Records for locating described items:
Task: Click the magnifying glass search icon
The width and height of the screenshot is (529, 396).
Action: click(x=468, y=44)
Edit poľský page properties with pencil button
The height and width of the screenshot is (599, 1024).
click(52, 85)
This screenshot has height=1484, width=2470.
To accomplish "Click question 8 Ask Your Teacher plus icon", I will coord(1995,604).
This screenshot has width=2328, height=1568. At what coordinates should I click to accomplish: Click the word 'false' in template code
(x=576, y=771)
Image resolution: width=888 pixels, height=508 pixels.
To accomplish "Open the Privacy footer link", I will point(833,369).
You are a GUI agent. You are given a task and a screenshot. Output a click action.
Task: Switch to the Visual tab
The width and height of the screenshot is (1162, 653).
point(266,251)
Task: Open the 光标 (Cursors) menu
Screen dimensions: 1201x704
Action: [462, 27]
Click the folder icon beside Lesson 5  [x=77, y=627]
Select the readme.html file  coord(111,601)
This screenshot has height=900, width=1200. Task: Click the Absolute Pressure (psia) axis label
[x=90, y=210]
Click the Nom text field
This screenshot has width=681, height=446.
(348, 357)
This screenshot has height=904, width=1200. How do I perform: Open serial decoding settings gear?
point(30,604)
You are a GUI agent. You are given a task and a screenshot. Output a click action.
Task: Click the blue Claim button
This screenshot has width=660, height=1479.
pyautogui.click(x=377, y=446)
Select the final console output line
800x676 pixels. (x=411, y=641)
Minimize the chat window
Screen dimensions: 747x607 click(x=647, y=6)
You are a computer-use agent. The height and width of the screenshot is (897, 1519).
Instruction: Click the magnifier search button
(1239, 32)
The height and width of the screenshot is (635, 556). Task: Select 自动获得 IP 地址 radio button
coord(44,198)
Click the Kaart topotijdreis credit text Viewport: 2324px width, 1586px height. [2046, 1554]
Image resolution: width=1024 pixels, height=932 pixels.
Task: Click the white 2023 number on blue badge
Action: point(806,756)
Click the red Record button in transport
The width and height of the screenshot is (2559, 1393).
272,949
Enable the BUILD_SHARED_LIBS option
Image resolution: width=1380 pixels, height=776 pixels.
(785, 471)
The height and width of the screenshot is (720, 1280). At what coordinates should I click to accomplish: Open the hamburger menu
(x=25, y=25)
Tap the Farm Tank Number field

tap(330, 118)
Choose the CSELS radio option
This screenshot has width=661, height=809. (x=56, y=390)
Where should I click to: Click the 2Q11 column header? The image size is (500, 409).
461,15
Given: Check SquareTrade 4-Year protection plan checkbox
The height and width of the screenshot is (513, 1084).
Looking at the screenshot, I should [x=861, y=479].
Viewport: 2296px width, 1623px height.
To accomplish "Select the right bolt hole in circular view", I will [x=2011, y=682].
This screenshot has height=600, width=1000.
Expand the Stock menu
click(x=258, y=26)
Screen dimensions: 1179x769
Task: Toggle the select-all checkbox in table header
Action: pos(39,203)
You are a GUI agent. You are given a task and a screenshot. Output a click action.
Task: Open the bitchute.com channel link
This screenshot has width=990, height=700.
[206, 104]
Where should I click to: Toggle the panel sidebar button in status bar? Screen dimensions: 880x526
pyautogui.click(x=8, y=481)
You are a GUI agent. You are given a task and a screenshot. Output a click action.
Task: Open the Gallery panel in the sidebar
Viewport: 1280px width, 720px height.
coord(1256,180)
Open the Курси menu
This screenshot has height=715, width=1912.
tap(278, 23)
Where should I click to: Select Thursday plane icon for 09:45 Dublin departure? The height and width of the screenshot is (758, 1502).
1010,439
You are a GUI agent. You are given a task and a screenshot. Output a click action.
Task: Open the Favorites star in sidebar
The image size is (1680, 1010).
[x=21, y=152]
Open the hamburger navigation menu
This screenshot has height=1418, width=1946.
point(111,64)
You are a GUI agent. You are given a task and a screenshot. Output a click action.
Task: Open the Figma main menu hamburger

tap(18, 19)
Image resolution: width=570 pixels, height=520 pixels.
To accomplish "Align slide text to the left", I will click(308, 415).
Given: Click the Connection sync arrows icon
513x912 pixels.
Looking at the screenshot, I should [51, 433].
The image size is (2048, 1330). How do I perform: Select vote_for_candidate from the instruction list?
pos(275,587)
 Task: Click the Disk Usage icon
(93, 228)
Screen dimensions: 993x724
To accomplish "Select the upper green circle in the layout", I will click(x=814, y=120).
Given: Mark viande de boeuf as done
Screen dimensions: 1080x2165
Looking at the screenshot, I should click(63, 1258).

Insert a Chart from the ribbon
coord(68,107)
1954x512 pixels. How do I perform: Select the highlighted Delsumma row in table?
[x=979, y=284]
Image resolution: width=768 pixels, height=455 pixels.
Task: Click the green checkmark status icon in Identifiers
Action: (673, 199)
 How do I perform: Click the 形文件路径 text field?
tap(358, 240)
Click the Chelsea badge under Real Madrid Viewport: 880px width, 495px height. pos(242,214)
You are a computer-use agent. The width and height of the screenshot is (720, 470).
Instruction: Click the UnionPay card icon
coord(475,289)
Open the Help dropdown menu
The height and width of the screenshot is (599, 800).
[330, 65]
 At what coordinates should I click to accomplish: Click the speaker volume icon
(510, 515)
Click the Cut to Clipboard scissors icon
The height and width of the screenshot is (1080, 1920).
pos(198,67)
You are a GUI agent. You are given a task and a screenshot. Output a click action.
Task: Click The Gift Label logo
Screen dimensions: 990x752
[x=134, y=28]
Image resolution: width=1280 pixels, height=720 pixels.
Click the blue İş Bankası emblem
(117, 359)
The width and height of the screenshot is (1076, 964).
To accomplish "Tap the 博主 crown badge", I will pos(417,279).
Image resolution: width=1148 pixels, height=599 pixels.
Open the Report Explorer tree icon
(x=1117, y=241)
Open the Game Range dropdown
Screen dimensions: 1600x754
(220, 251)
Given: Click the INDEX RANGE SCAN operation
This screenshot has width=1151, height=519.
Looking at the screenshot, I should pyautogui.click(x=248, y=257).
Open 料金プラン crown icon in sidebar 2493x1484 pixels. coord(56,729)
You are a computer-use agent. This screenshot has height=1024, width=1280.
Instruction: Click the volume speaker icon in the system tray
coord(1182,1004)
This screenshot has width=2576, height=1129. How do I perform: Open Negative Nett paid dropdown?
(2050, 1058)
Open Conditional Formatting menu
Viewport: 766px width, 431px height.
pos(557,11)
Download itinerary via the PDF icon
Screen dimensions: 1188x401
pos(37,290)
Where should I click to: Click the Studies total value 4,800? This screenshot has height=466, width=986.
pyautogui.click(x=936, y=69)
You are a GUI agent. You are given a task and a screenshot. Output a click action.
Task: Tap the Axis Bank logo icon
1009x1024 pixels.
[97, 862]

* TASK REQUIREMENTS *
Reproduce all of the lines above, substituting "interface agent" for every occurrence of "GUI agent" and leaving everything else unchanged.

* WORKED SOLUTION *
Task: Click the magnifying glass search icon
The width and height of the screenshot is (529, 396).
Action: click(x=468, y=44)
Edit poľský page properties with pencil button
The height and width of the screenshot is (599, 1024).
click(52, 85)
This screenshot has height=1484, width=2470.
To accomplish "Click question 8 Ask Your Teacher plus icon", I will coord(1995,604).
This screenshot has width=2328, height=1568. At what coordinates should I click to accomplish: Click the word 'false' in template code
(x=576, y=771)
Image resolution: width=888 pixels, height=508 pixels.
To accomplish "Open the Privacy footer link", I will point(833,369).
You are a interface agent. You are given a task and a screenshot. Output a click action.
Task: Switch to the Visual tab
The width and height of the screenshot is (1162, 653).
point(266,251)
Task: Open the 光标 (Cursors) menu
Screen dimensions: 1201x704
Action: [462, 27]
Click the folder icon beside Lesson 5  [x=77, y=627]
Select the readme.html file  coord(111,601)
This screenshot has height=900, width=1200. Task: Click the Absolute Pressure (psia) axis label
[x=90, y=210]
Click the Nom text field
This screenshot has width=681, height=446.
(348, 357)
This screenshot has height=904, width=1200. How do I perform: Open serial decoding settings gear?
point(30,604)
You are a interface agent. You are given a task and a screenshot. Output a click action.
Task: Click the blue Claim button
This screenshot has width=660, height=1479.
pyautogui.click(x=377, y=446)
Select the final console output line
800x676 pixels. (x=411, y=641)
Minimize the chat window
Screen dimensions: 747x607 click(x=647, y=6)
You are a computer-use agent. The height and width of the screenshot is (897, 1519).
Instruction: Click the magnifier search button
(1239, 32)
The height and width of the screenshot is (635, 556). Task: Select 自动获得 IP 地址 radio button
coord(44,198)
Click the Kaart topotijdreis credit text Viewport: 2324px width, 1586px height. [2046, 1554]
Image resolution: width=1024 pixels, height=932 pixels.
Task: Click the white 2023 number on blue badge
Action: point(806,756)
Click the red Record button in transport
The width and height of the screenshot is (2559, 1393).
272,949
Enable the BUILD_SHARED_LIBS option
Image resolution: width=1380 pixels, height=776 pixels.
(785, 471)
The height and width of the screenshot is (720, 1280). At what coordinates should I click to accomplish: Open the hamburger menu
(x=25, y=25)
Tap the Farm Tank Number field

tap(330, 118)
Choose the CSELS radio option
This screenshot has width=661, height=809. (x=56, y=390)
Where should I click to: Click the 2Q11 column header? The image size is (500, 409).
461,15
Given: Check SquareTrade 4-Year protection plan checkbox
The height and width of the screenshot is (513, 1084).
Looking at the screenshot, I should [x=861, y=479].
Viewport: 2296px width, 1623px height.
To accomplish "Select the right bolt hole in circular view", I will [x=2011, y=682].
This screenshot has height=600, width=1000.
Expand the Stock menu
click(x=258, y=26)
Screen dimensions: 1179x769
Task: Toggle the select-all checkbox in table header
Action: pos(39,203)
You are a interface agent. You are given a task and a screenshot. Output a click action.
Task: Open the bitchute.com channel link
This screenshot has width=990, height=700.
[206, 104]
Where should I click to: Toggle the panel sidebar button in status bar? Screen dimensions: 880x526
pyautogui.click(x=8, y=481)
You are a interface agent. You are given a task and a screenshot. Output a click action.
Task: Open the Gallery panel in the sidebar
Viewport: 1280px width, 720px height.
coord(1256,180)
Open the Курси menu
This screenshot has height=715, width=1912.
tap(278, 23)
Where should I click to: Select Thursday plane icon for 09:45 Dublin departure? The height and width of the screenshot is (758, 1502).
1010,439
You are a interface agent. You are given a task and a screenshot. Output a click action.
Task: Open the Favorites star in sidebar
The image size is (1680, 1010).
[x=21, y=152]
Open the hamburger navigation menu
This screenshot has height=1418, width=1946.
point(111,64)
You are a interface agent. You are given a task and a screenshot. Output a click action.
Task: Open the Figma main menu hamburger

tap(18, 19)
Image resolution: width=570 pixels, height=520 pixels.
To accomplish "Align slide text to the left", I will click(308, 415).
Given: Click the Connection sync arrows icon
513x912 pixels.
Looking at the screenshot, I should [51, 433].
The image size is (2048, 1330). How do I perform: Select vote_for_candidate from the instruction list?
pos(275,587)
 Task: Click the Disk Usage icon
(93, 228)
Screen dimensions: 993x724
To accomplish "Select the upper green circle in the layout", I will click(x=814, y=120).
Given: Mark viande de boeuf as done
Screen dimensions: 1080x2165
Looking at the screenshot, I should click(63, 1258).

Insert a Chart from the ribbon
coord(68,107)
1954x512 pixels. How do I perform: Select the highlighted Delsumma row in table?
[x=979, y=284]
Image resolution: width=768 pixels, height=455 pixels.
Task: Click the green checkmark status icon in Identifiers
Action: (673, 199)
 How do I perform: Click the 形文件路径 text field?
tap(358, 240)
Click the Chelsea badge under Real Madrid Viewport: 880px width, 495px height. pos(242,214)
You are a computer-use agent. The width and height of the screenshot is (720, 470).
Instruction: Click the UnionPay card icon
coord(475,289)
Open the Help dropdown menu
The height and width of the screenshot is (599, 800).
[330, 65]
 At what coordinates should I click to accomplish: Click the speaker volume icon
(510, 515)
Click the Cut to Clipboard scissors icon
The height and width of the screenshot is (1080, 1920).
pos(198,67)
You are a interface agent. You are given a task and a screenshot. Output a click action.
Task: Click The Gift Label logo
Screen dimensions: 990x752
[x=134, y=28]
Image resolution: width=1280 pixels, height=720 pixels.
Click the blue İş Bankası emblem
(117, 359)
The width and height of the screenshot is (1076, 964).
To accomplish "Tap the 博主 crown badge", I will pos(417,279).
Image resolution: width=1148 pixels, height=599 pixels.
Open the Report Explorer tree icon
(x=1117, y=241)
Open the Game Range dropdown
Screen dimensions: 1600x754
(220, 251)
Given: Click the INDEX RANGE SCAN operation
This screenshot has width=1151, height=519.
Looking at the screenshot, I should pyautogui.click(x=248, y=257).
Open 料金プラン crown icon in sidebar 2493x1484 pixels. coord(56,729)
You are a computer-use agent. This screenshot has height=1024, width=1280.
Instruction: Click the volume speaker icon in the system tray
coord(1182,1004)
This screenshot has width=2576, height=1129. How do I perform: Open Negative Nett paid dropdown?
(2050, 1058)
Open Conditional Formatting menu
Viewport: 766px width, 431px height.
pos(557,11)
Download itinerary via the PDF icon
Screen dimensions: 1188x401
pos(37,290)
Where should I click to: Click the Studies total value 4,800? This screenshot has height=466, width=986.
pyautogui.click(x=936, y=69)
You are a interface agent. You are given a task and a screenshot. Output a click action.
Task: Tap the Axis Bank logo icon
1009x1024 pixels.
[97, 862]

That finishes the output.